В условиях постоянного невроза и тотальных угроз, авторитаризма и атомизации общества, внимание к вопросам смерти становится одним из немногих возможных способов не столько критики современности, сколько возврата себе своей субъектности. В каком-то смысле разговоры о смерти представляют собой акт индивидуализации, немой крик о собственной значимости, а воображаемая могила становится высшей формой индивидуального пространства. Любые разговоры о смерти привлекают иррациональное внимание, трансформируясь в выразительные художественные приемы и (единственно возможные) способы осмысления собственной жизни.

Язык разговора о смерти приобретает сказочные нарративные черты, о чем уже говорилось в первой части книги на примерах из полевых материалов. Хтоническое состояние постсоветской действительности требует от индивида ловкости и смекалки для того, чтобы выжить и обмануть тотальный процесс тления, не меняя при этом кардинально окружающую среду. Можно предположить, что так и выработалась в российском обществе удивительная стойкость к любым трагическим событиям и массовым смертям — просто в какой-то момент действительность победила, а смерть стала элементом бахтианской карнавализации. Продолжая эту мысль, можно сказать, что материальность, к которой я периодически обращаюсь, органично вплетается в этот смысловой клубок, воплощая собой идею единого упаднического социотехнического пространства.

Далее логично задаться вопросом, какой отпечаток на наше поведение, культуру, нормы и ценности накладывает советский и постсоветский ландшафт и инфраструктура, пресловутые «ебе-ня»? Как отмечает Кирилл Вихров, «“эстетика ебеней” — это стокгольмский синдром в условиях российской действительности». Развивая его тезис, можно сказать, что вся советская и постсоветская культура — как визуальная, так и словесная — воплощает базовое столкновение жизни и смерти. Неудивительно, что тема смерти стала такой популярной, когда все вокруг вертится вокруг сосуществования миллионов покойников и живых в ситуации постоянного техногенного упадка. Как отмечает мой коллега из фонда «Хамовники» Александр Павлов, советская инфраструктура изначально бросала вызов ландшафту и природе, создавалась как бы вопреки им, поэтому она не только иррациональна, но и быстро приходит в упадок, оставляя после себя бесхозные бетонные скелеты на болотистом теле нашей Родины.

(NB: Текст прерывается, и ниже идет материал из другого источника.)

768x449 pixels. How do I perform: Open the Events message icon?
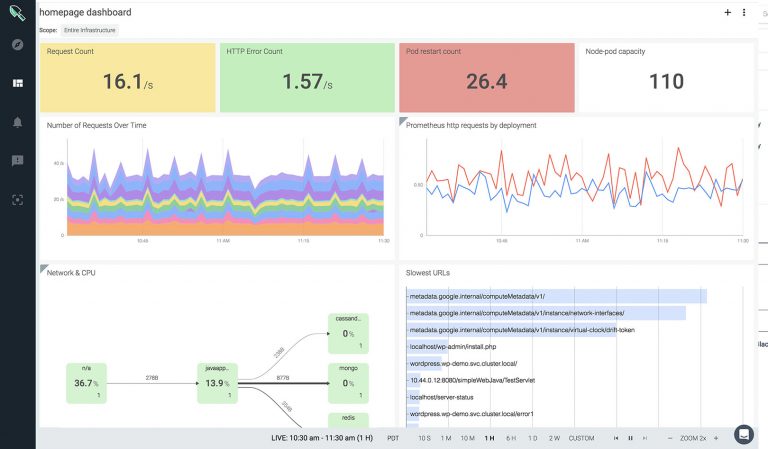point(17,161)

Эта идея может быть крайне плодотворной, учитывая тот факт, что в этой работе я выстраиваю теорию дисфункций/поломок инфраструктуры как основополагающую рамку для понимания состояния похоронного дела. Кроме того, я все чаще слышу вопрос: «А разве речь только о похоронном деле, Сергей? Ваши выводы можно применять гораздо шире». Оказывается, несмотря на то что после распада Советского Союза прошло почти тридцать лет, его наследие (дискурсивное, социальное и даже материальное) остается еще не до конца осмысленным явлением, и молодое поколение вынуждено что-то с этим делать, не имея при этом достаточных рефлексивных инструментов.

Восприятие смерти после поля

«Слушай, а как смерть изменила тебя? Ну вот трупы эти точно оказали на тебя какое-то влияние?» — часто спрашивают меня друзья и коллеги. С учетом приведенных выше фактов из биографии мне тяжело оценить влияние на меня вида мертвых тел и даже похорон. Однако должен признаться, что поле все же оказало на меня воздействие.

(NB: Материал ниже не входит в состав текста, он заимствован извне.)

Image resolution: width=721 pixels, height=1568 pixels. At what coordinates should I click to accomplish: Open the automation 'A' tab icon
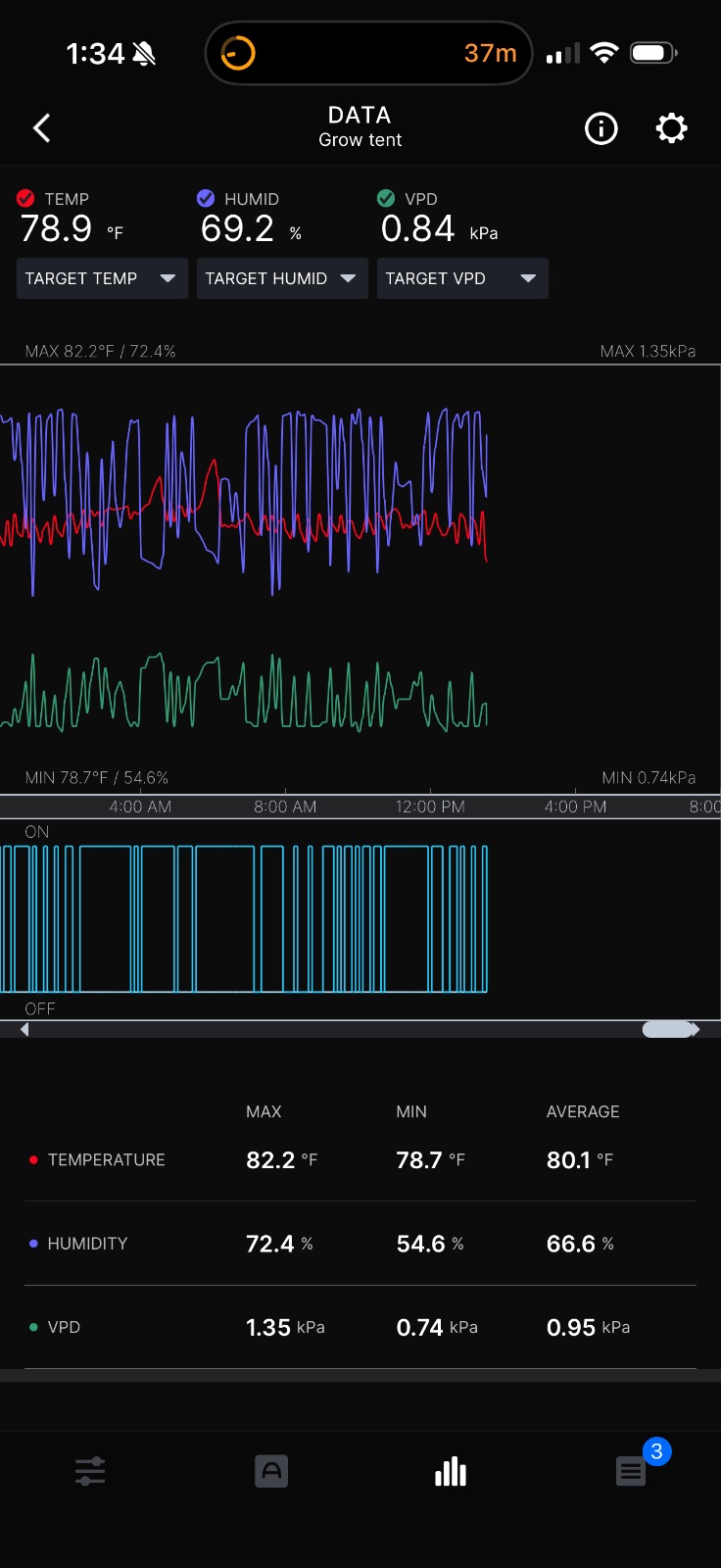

Помню свои первые удивления от столкновения со смертью в поле. Вот звонит клиент в офис. Илья снимает трубку, мотает головой, слушает. По окончании разговора он говорит: «Нет, ну ты представь. Мужик, лет пятьдесят ему, наверное, утром встал, собирался на работу. Газету открыл, все такое. Сел за стол, стал есть свой бутерброд. Он типа всегда ест бутерброды с ветчиной. И подавился. Не смогли спасти. Ща поедем забирать его».

Мужик. Пятьдесят лет. Жил — не тужил, и вот умер, потому что бутерброд, а точнее его маленькая часть, неожиданно пошла не туда, куда надо, и встала мертвым комом в горле. У него были планы, он куда-то торопился, пару минут назад ничего не предвещало трагедии. И вот он умер. Умер тотально и навсегда. «Сейчас позже, чем мы думаем», — говорил иеромонах Серафим (в миру Роуз)[164]. В другой день хоронили молодую девочку, 1 7-ти лет, и парня лет 20-ти. Их вытащили из гаража, где они уединились, чтобы предаться торопливой подростковой любви. В гараже было холодно, и они включили двигатель на прогрев. Утром их нашли умиротворенно лежащими друг на друге.